While the present invention has been described with reference to exemplary embodiments, it is to be understood that the invention is not limited to the disclosed exemplary embodiments. The scope of the following claims is to be accorded the broadest interpretation so as to encompass all modifications, equivalent structures, and functions.
This application claims priority from Japanese Patent Application No. 2010-095096 filed Apr. 16, 2010, which is hereby incorporated by reference herein in its entirety.

Claims

1. An image processing apparatus, comprising:

an acquisition unit configured to acquire a captured image selected according to specified viewpoint information from a plurality of captured images captured by a plurality of imaging units at different viewpoint positions;

a generation unit configured to generate an image according to the specified viewpoint information using the viewpoint information of the selected captured image and the specified viewpoint information from the selected captured image; and

a blurring processing unit configured to execute blurring processing on the generated image,

wherein, when an imaging unit corresponding to a captured image for a target frame is different from an imaging unit corresponding to a captured image for a frame adjacent to the target frame, the blurring processing unit executes blurring processing on the generated image corresponding to the target frame.

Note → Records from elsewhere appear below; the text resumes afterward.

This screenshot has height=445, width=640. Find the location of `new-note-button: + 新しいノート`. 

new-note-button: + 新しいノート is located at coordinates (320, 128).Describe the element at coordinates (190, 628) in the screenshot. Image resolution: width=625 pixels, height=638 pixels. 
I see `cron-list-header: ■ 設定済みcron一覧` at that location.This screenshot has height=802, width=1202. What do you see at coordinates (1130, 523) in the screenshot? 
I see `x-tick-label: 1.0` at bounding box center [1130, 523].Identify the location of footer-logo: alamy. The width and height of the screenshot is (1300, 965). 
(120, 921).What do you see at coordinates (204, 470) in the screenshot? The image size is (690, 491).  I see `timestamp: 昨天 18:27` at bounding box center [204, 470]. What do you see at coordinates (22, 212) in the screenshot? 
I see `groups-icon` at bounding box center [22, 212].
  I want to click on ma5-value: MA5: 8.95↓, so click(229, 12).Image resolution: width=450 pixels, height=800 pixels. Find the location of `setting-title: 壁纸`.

2. The image processing apparatus according to claim 1, wherein the generation unit generates an image corresponding to the specified viewpoint information from the selected captured image by associating pixels of the selected captured image with pixels of the captured image corresponding to the specified viewpoint information through a reference plane defined by reference plane information based on the viewpoint information of the selected captured image, the specified viewpoint information, and the reference plane information.

3. The image processing apparatus according to claim 1, wherein the blurring processing unit calculates a motion vector of a point-of-interest between the target frame and the adjacent frame of the target frame, and controls a direction and degree of blurring processing to be executed according to the motion vector.

4. The image processing apparatus according to claim 1, wherein the blurring processing unit does not execute blurring processing on the generated image corresponding to the target frame when the imaging unit corresponding to the image for the target frame is identical to the imaging unit corresponding to the captured image for the frame adjacent to the target frame.

5. The image processing apparatus according to claim 1, further comprising a sharpness processing unit configured to execute sharpness processing on the generated image,

wherein the sharpness processing unit does not execute sharpness processing on the generated image on which the blurring processing unit executed the blurring processing.

6. An image processing method, comprising:

acquiring a captured image selected according to specified viewpoint information from a plurality of captured images captured by a plurality of imaging units at different viewpoint positions;

generating an image according to the specified viewpoint information using the viewpoint information of the selected captured image and the specified viewpoint information from the selected captured image; and

executing blurring processing on the generated image,

wherein the blurring processing is executed on the generated image corresponding to the target frame when an imaging unit corresponding to a captured image for a target frame is different from an imaging unit corresponding to a captured image for a frame adjacent to the target frame.

7. A non-transitory computer-readable storage medium storing a computer program which is read and executed by a computer to cause the computer to execute the processing defined in claim 6.